Professor Serr took a position as a legal writing instructor and LL.M. candidate at the University of Illinois, pausing first to pass the bar and squeeze in a basketball trip to England to play with a touring team of college players. The following summer, after completing the LL.M. program at Illinois, he went back to Europe with a college coach to put on several basketball clinics in Belgium. Upon returning to the states, he moved to Houston to clerk for the legendary John R. Brown, Chief Judge of the United States Court of Appeals for the Fifth Circuit throughout much of the civil rights era. Serr still considers his time with Judge Brown to be the most valuable learning experience in his legal career, and that job also opened a door at Baylor Law.
At Baylor, Professor Serr has come full circle back to his original interests — teaching, coaching, international travel, and a little basketball on the side. He teaches courses in criminal and constitutional law. He has been recognized for his commitment to teaching by Baylor University (Most Outstanding Faculty Member in Schools of Law, Business, Engineering & Computer Science, 2002) and by The Texas Lawyer (honored in 2003 as “The Most Influential Professor” on the most highly regarded law teaching faculty in Texas). Serr has also coached for 32 years in the law school's nationally known advocacy program. In national moot court competitions, his appellate advocacy teams have recorded five national championships, one national second-place finish, and five national third-place finishes. His teams have also won numerous regional competitions.

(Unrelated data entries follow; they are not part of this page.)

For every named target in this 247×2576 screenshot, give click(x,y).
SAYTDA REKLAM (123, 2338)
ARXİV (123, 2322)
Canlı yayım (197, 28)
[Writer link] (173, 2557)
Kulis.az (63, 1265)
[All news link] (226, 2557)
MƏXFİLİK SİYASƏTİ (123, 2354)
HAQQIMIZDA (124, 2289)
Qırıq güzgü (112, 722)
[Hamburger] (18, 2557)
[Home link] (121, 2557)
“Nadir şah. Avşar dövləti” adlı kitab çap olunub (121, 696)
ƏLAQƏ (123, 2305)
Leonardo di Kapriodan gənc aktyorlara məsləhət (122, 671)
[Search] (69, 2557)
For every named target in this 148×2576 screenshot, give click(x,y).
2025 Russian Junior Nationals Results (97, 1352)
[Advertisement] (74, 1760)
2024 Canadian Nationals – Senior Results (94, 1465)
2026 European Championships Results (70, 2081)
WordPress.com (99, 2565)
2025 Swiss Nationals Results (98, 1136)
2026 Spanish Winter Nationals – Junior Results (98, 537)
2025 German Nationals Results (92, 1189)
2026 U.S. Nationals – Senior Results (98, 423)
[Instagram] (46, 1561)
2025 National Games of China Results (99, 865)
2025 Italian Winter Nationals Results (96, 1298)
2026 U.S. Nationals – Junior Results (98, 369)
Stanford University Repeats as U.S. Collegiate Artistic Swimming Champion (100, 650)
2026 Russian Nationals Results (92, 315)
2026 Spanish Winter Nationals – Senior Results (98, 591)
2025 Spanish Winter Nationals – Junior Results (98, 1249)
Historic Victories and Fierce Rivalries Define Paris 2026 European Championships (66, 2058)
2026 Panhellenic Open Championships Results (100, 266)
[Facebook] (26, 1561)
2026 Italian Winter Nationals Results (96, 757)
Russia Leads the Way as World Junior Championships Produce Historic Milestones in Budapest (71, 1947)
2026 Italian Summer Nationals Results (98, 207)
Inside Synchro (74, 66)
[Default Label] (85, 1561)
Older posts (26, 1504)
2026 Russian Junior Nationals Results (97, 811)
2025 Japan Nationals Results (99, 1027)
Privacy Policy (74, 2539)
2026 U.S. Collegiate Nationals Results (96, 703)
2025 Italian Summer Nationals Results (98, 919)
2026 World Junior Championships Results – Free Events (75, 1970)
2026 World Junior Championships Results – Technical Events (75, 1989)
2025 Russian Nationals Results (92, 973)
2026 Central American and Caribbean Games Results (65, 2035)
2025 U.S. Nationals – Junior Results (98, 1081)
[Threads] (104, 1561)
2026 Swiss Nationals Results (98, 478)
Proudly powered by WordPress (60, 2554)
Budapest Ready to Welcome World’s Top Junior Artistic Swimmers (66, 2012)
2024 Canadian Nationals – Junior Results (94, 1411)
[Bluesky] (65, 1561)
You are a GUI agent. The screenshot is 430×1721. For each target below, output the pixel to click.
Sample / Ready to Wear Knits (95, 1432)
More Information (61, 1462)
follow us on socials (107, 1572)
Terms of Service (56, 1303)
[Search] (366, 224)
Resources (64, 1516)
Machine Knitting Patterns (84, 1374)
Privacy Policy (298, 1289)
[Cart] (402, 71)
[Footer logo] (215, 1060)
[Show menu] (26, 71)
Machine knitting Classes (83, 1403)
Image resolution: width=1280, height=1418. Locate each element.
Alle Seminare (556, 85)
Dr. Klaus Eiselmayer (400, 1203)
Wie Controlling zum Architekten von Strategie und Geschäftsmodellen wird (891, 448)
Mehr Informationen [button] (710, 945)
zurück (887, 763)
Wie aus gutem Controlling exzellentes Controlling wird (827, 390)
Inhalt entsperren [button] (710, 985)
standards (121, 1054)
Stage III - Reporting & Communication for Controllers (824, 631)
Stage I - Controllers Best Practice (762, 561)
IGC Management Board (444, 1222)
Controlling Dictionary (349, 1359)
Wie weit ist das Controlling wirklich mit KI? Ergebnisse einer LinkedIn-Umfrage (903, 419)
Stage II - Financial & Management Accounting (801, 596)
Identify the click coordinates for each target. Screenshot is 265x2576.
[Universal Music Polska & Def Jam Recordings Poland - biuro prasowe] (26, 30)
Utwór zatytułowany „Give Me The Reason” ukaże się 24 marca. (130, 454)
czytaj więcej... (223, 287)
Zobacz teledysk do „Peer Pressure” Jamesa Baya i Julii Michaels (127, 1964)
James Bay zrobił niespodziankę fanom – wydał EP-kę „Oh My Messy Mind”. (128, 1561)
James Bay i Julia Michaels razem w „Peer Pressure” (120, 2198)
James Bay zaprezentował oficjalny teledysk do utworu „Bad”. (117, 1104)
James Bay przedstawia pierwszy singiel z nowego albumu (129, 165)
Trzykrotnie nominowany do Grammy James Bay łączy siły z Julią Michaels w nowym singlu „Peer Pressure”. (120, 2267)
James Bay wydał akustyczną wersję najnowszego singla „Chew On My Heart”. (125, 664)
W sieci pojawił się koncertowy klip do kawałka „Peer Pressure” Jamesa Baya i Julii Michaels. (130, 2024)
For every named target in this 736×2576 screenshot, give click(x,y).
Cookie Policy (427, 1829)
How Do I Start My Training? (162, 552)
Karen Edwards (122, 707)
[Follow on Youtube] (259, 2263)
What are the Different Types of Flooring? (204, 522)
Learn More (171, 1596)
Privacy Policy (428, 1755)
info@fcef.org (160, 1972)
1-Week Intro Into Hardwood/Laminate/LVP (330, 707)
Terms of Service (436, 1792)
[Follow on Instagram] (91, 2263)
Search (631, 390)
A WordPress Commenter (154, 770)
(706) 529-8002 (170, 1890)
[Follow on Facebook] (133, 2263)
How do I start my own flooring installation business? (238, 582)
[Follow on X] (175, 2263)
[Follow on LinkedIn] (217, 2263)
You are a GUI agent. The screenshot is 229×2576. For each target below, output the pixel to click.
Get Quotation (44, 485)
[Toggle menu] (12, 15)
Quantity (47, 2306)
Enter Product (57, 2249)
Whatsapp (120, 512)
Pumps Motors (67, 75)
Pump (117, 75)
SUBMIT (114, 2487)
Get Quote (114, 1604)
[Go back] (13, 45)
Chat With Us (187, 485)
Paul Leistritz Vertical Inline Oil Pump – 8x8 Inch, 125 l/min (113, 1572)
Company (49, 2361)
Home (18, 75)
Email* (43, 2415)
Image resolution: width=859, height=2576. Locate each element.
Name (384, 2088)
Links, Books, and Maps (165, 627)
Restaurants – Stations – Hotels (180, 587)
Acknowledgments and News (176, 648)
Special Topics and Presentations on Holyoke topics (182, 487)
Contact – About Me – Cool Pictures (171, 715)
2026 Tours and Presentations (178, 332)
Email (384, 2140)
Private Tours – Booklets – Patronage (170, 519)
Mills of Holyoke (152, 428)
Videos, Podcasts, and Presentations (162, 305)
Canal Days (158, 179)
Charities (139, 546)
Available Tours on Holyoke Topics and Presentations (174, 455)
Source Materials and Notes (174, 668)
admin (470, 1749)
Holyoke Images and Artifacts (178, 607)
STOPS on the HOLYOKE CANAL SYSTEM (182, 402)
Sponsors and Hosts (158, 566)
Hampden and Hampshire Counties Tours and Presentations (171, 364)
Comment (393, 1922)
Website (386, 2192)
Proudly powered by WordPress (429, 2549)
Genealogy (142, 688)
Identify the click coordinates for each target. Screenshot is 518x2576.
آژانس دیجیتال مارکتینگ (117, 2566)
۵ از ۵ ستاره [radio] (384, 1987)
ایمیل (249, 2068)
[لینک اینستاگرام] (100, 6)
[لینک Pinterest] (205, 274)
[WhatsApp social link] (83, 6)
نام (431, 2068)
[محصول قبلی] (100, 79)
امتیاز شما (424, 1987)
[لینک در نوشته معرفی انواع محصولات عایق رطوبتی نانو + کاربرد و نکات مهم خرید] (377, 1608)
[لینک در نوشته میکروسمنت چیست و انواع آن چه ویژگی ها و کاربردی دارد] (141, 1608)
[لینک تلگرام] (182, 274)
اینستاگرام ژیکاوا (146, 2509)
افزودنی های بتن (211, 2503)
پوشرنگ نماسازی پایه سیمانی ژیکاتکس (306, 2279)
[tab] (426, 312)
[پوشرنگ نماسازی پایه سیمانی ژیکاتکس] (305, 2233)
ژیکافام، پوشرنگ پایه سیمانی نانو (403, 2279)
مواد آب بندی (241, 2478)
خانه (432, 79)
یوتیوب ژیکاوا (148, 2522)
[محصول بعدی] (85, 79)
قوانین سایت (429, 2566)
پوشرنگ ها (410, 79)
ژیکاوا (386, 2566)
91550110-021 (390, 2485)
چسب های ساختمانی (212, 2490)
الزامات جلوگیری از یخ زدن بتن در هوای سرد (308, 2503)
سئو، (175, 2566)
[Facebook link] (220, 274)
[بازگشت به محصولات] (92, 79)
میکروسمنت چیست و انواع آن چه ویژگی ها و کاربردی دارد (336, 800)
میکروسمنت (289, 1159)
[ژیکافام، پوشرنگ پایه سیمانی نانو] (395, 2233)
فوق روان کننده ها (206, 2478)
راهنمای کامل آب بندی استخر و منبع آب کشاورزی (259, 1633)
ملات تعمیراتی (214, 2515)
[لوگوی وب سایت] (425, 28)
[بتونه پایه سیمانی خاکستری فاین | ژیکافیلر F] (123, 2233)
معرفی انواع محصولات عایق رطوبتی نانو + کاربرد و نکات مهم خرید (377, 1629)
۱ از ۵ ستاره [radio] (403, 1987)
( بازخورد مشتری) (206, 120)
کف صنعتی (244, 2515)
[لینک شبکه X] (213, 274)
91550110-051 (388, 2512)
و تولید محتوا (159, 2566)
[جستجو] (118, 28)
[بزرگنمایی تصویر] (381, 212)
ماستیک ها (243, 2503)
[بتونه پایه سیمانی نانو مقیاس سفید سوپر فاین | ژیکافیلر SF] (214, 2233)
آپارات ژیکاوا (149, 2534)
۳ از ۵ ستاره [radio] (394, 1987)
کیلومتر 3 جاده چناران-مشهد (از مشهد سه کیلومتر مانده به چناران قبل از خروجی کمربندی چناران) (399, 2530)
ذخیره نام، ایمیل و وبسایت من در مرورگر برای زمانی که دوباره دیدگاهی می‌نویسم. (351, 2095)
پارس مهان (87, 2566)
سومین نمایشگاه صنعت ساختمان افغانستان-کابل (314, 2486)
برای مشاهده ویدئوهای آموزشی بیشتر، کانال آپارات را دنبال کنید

Teaching law has also contributed to Professor Serr's passion for international travel. He won a Fulbright Scholarship in 1994 to teach a course in American law at Vytautus Magnus University in Kaunas, Lithuania. He was awarded a fellowship in 2001 to attend an international conference on human rights in Salzburg, Austria. In 2007, he served as a delegate to a rule of law conference in St. Petersburg, Russia. And from 1996-2011, he was the director of the law school's international summer program in Guadalajara, Mexico, where he also taught courses in human rights. Currently he teaches in and administers the "School of Appeal" as part of the law school's Academy of the Advocate, a summer program in St Andrews, Scotland. Of course, Professor Serr doesn't need a professional reason to travel overseas. One of those obnoxious “country counters,” he has now visited nearly 50 countries.
Shortly after arriving at Baylor Law, Serr worked with several students to start a Sunday night basketball league, a law school institution that lasted nearly 20 years. He competed against “20-somethings” in that league for, well . . . way too long. As his basketball skills diminished, his need for competition was fulfilled by an active appellate practice. Professor Serr has briefed and orally argued cases in both the United States Supreme Court and the United States Court of Appeals for the Fifth Circuit. He won a decade-long civil rights case involving police brutality, a case that established important precedents in the area of municipal liability for the improper hiring and/or inadequate training of police officers. Three times he has been asked to represent The Conference of Chief Justices (composed of the Chief Justices of all 50 states) in United States Supreme Court cases. His work on one of those cases, which ended with the Supreme Court upholding the constitutionality of the states' primary funding vehicle for providing legal services for the poor, earned Serr one of the American Bar Association's top pro bono awards. He has worked on constitutional issues for a diverse array of clients, including federal agents injured in the fateful raid on the Branch Davidian compound, a murder defendant in a federal capital prosecution, and the American Football Coaches' Association.